Copy every line of the entries that includes the word "filter".

Stored data entries:
------------------------------------
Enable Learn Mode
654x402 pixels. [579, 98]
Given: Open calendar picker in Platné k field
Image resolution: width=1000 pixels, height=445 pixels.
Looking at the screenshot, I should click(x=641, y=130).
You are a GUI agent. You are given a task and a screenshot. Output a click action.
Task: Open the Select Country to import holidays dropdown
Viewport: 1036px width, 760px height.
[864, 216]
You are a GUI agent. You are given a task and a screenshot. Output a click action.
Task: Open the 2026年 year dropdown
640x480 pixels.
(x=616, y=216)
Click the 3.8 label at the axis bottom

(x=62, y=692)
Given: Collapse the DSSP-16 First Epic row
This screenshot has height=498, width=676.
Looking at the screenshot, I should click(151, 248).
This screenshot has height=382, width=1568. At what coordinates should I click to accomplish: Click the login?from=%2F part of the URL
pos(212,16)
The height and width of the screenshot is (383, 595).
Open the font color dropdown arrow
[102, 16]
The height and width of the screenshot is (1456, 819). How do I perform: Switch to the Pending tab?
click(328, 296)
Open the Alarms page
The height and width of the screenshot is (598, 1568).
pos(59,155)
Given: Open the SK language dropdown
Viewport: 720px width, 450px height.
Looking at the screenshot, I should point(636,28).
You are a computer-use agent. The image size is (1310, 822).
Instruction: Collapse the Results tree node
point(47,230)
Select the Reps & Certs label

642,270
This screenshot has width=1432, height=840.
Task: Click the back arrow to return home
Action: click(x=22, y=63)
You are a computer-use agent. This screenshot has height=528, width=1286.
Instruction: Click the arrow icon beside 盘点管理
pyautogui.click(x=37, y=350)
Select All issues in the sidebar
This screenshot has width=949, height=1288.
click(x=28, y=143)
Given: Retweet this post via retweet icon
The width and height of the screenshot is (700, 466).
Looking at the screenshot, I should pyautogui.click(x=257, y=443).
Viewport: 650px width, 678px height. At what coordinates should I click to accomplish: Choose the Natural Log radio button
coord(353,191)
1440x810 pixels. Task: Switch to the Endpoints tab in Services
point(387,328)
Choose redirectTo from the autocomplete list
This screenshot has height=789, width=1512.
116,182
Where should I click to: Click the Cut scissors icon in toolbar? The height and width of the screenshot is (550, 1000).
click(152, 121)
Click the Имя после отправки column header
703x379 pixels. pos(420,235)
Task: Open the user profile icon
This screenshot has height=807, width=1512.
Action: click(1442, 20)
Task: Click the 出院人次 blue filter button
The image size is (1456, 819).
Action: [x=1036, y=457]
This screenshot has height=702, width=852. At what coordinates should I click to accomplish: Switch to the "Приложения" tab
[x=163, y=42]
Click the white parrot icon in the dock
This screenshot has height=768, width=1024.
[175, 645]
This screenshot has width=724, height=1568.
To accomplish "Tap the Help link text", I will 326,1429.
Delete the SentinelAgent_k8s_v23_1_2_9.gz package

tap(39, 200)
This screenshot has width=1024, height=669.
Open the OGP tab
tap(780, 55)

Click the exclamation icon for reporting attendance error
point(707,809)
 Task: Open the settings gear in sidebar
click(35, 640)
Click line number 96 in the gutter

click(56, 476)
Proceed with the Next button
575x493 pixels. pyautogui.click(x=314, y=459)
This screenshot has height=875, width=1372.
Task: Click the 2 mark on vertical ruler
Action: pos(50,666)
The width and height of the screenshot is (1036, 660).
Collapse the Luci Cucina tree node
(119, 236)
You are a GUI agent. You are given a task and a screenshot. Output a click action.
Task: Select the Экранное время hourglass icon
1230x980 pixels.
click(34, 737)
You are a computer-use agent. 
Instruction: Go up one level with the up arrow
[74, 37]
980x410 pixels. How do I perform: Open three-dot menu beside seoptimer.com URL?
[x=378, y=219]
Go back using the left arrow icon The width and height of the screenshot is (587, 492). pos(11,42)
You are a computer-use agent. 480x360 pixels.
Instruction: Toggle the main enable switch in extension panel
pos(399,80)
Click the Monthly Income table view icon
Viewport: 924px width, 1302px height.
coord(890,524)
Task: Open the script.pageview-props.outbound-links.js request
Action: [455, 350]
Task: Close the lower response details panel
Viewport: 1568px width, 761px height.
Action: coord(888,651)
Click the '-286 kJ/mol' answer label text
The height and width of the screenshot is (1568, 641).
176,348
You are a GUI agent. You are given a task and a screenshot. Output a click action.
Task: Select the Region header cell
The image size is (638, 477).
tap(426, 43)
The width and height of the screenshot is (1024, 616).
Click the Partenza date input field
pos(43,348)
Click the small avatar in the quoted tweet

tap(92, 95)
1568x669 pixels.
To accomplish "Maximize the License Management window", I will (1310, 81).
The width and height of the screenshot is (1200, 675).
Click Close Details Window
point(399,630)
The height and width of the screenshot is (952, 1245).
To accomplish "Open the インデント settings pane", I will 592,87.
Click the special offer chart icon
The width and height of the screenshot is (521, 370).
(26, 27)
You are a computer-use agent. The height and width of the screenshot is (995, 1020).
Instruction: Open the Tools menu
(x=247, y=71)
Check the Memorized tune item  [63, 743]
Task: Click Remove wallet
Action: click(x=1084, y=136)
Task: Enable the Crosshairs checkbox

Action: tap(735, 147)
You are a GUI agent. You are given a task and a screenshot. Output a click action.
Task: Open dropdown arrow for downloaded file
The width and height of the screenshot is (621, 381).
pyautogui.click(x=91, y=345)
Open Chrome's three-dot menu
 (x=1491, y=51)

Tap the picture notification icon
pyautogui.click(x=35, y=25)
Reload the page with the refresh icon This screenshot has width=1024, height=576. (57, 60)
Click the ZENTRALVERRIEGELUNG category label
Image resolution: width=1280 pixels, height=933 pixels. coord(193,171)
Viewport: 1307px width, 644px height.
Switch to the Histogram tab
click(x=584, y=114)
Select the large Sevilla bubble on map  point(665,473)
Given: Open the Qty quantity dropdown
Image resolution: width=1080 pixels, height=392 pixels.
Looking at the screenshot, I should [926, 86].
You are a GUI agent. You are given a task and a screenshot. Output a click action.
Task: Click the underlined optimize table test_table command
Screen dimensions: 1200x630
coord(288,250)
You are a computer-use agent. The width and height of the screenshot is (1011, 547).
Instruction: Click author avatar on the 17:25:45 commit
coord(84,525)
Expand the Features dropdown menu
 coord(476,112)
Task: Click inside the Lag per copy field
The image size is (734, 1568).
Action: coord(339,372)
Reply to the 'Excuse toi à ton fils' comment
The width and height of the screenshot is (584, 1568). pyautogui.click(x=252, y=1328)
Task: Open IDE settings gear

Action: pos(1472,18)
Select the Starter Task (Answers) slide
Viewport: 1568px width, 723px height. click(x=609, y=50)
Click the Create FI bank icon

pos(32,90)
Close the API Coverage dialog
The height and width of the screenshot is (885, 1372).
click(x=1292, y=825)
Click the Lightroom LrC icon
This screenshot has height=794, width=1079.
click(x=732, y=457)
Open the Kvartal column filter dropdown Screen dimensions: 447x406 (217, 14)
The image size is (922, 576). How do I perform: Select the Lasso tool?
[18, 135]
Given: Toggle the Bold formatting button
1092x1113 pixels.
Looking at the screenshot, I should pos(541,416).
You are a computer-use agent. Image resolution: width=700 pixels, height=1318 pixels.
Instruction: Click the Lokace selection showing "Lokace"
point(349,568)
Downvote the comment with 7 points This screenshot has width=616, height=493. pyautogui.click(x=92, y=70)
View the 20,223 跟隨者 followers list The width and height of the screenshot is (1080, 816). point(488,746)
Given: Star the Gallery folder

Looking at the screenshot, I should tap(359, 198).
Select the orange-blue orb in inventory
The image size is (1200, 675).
------------------------------------
• [Task result]
Task: Click the 出院人次 blue filter button
Open the Kvartal column filter dropdown Screen dimensions: 447x406 (217, 14)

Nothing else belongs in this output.